*Work instructions*.
The result must match the data exactly, line for line.

....

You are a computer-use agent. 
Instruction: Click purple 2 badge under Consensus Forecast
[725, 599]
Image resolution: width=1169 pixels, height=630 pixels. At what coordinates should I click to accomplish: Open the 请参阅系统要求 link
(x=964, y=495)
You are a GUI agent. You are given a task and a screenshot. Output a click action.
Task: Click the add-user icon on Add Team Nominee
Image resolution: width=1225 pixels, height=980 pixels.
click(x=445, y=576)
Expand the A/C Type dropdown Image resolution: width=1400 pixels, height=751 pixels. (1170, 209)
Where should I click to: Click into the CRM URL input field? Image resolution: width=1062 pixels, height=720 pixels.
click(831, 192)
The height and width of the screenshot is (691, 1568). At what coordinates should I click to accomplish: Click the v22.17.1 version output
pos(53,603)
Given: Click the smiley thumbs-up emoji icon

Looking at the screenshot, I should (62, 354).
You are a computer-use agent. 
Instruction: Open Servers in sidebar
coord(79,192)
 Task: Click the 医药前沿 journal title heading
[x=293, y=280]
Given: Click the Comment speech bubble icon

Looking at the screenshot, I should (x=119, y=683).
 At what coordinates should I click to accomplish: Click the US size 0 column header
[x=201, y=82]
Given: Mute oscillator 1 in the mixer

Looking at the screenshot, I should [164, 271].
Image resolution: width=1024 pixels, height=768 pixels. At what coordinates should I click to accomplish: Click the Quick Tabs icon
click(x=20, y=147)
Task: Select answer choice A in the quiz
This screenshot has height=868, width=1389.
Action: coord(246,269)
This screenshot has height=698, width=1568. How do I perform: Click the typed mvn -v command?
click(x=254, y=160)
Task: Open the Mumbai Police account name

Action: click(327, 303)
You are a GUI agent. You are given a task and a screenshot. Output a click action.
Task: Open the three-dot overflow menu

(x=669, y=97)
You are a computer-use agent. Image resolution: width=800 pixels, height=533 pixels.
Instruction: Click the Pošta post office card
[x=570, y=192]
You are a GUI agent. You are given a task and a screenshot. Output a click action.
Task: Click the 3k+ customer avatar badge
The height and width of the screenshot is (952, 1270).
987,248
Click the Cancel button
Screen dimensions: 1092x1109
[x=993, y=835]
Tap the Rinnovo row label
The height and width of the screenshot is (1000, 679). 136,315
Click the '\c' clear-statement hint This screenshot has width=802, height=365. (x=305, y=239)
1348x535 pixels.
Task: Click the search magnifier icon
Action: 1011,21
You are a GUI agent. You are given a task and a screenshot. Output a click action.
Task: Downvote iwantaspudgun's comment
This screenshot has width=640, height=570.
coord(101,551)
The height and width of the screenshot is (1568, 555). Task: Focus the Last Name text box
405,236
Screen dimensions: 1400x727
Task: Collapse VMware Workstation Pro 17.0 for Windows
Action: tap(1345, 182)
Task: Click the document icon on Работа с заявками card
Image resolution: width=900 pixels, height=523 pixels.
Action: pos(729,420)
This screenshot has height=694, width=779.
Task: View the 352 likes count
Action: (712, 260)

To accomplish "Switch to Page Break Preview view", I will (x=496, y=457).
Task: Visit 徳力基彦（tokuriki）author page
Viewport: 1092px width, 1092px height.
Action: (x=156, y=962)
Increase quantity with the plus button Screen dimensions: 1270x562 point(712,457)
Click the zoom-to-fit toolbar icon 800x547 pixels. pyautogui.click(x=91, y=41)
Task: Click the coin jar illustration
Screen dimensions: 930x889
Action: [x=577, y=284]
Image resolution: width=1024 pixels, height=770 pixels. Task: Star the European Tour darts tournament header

....

*Answer to the problem*.
You are a computer-use agent. 
Instruction: Click purple 2 badge under Consensus Forecast
[725, 599]
Image resolution: width=1169 pixels, height=630 pixels. At what coordinates should I click to accomplish: Open the 请参阅系统要求 link
(x=964, y=495)
You are a GUI agent. You are given a task and a screenshot. Output a click action.
Task: Click the add-user icon on Add Team Nominee
Image resolution: width=1225 pixels, height=980 pixels.
click(x=445, y=576)
Expand the A/C Type dropdown Image resolution: width=1400 pixels, height=751 pixels. (1170, 209)
Where should I click to: Click into the CRM URL input field? Image resolution: width=1062 pixels, height=720 pixels.
click(831, 192)
The height and width of the screenshot is (691, 1568). At what coordinates should I click to accomplish: Click the v22.17.1 version output
pos(53,603)
Given: Click the smiley thumbs-up emoji icon

Looking at the screenshot, I should (62, 354).
You are a computer-use agent. 
Instruction: Open Servers in sidebar
coord(79,192)
 Task: Click the 医药前沿 journal title heading
[x=293, y=280]
Given: Click the Comment speech bubble icon

Looking at the screenshot, I should (x=119, y=683).
 At what coordinates should I click to accomplish: Click the US size 0 column header
[x=201, y=82]
Given: Mute oscillator 1 in the mixer

Looking at the screenshot, I should [164, 271].
Image resolution: width=1024 pixels, height=768 pixels. At what coordinates should I click to accomplish: Click the Quick Tabs icon
click(x=20, y=147)
Task: Select answer choice A in the quiz
This screenshot has height=868, width=1389.
Action: coord(246,269)
This screenshot has height=698, width=1568. How do I perform: Click the typed mvn -v command?
click(x=254, y=160)
Task: Open the Mumbai Police account name

Action: click(327, 303)
You are a GUI agent. You are given a task and a screenshot. Output a click action.
Task: Open the three-dot overflow menu

(x=669, y=97)
You are a computer-use agent. Image resolution: width=800 pixels, height=533 pixels.
Instruction: Click the Pošta post office card
[x=570, y=192]
You are a GUI agent. You are given a task and a screenshot. Output a click action.
Task: Click the 3k+ customer avatar badge
The height and width of the screenshot is (952, 1270).
987,248
Click the Cancel button
Screen dimensions: 1092x1109
[x=993, y=835]
Tap the Rinnovo row label
The height and width of the screenshot is (1000, 679). 136,315
Click the '\c' clear-statement hint This screenshot has width=802, height=365. (x=305, y=239)
1348x535 pixels.
Task: Click the search magnifier icon
Action: 1011,21
You are a GUI agent. You are given a task and a screenshot. Output a click action.
Task: Downvote iwantaspudgun's comment
This screenshot has width=640, height=570.
coord(101,551)
The height and width of the screenshot is (1568, 555). Task: Focus the Last Name text box
405,236
Screen dimensions: 1400x727
Task: Collapse VMware Workstation Pro 17.0 for Windows
Action: tap(1345, 182)
Task: Click the document icon on Работа с заявками card
Image resolution: width=900 pixels, height=523 pixels.
Action: pos(729,420)
This screenshot has height=694, width=779.
Task: View the 352 likes count
Action: (712, 260)

To accomplish "Switch to Page Break Preview view", I will (x=496, y=457).
Task: Visit 徳力基彦（tokuriki）author page
Viewport: 1092px width, 1092px height.
Action: (x=156, y=962)
Increase quantity with the plus button Screen dimensions: 1270x562 point(712,457)
Click the zoom-to-fit toolbar icon 800x547 pixels. pyautogui.click(x=91, y=41)
Task: Click the coin jar illustration
Screen dimensions: 930x889
Action: [x=577, y=284]
Image resolution: width=1024 pixels, height=770 pixels. Task: Star the European Tour darts tournament header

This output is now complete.